Le mélange génétique entre ANI et ASI date entre 1900 et 4200 ans selon le groupe ethno-linguistique. Il est donc beaucoup plus récent que l'arrivée de l'agriculture en Inde. Ces résultats mettent en lumière une période de bouleversement démographique il y a plusieurs milliers d'années qui a affecté tous les groupes indiens, suivi par une période où les mélanges génétiques sont devenus rares. Les mélanges génétiques sont plus récents pour les indo-européens que pour les dravidiens, indiquant ainsi que ces bouleversements démographiques sont liés avec une diffusion linguistique. Ainsi, après un premier mélange génétique qui a touché tous les groupes indiens, un second événement apportant un influx ouest-eurasien, a touché seulement les groupes du nord de l'Inde. Ceci explique la plus grande proportion d'ANI et la date plus récente de ce mélange génétique dans les groupes du nord. Ainsi la période entre 4200 et 1900 ans est une période de profonds changements en Inde qui a vu la désurbanisation de la civilisation de l'Indus, l'arrivée probable des langues indo-européennes et de la religion védique.
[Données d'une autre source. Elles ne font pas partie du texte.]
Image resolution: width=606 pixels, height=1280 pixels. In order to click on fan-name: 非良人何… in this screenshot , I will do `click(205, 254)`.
Le Rig-Veda est un texte dont on pense qu'il a été rédigé à plusieurs périodes. Les plus anciennes parties ne mentionnent pas le système de castes. Celles-ci apparaissent uniquement dans la partie la plus récente. Ceci est en accord avec les résultats génétiques de cette étude.

Ces résultats n'impliquent pas forcément que des migrations ont eu lieu il y a 4200 à 1900 ans. On peut en effet imaginer que les deux populations ANI et ASI ont cohabité pendant longtemps en Inde avant de se mélanger.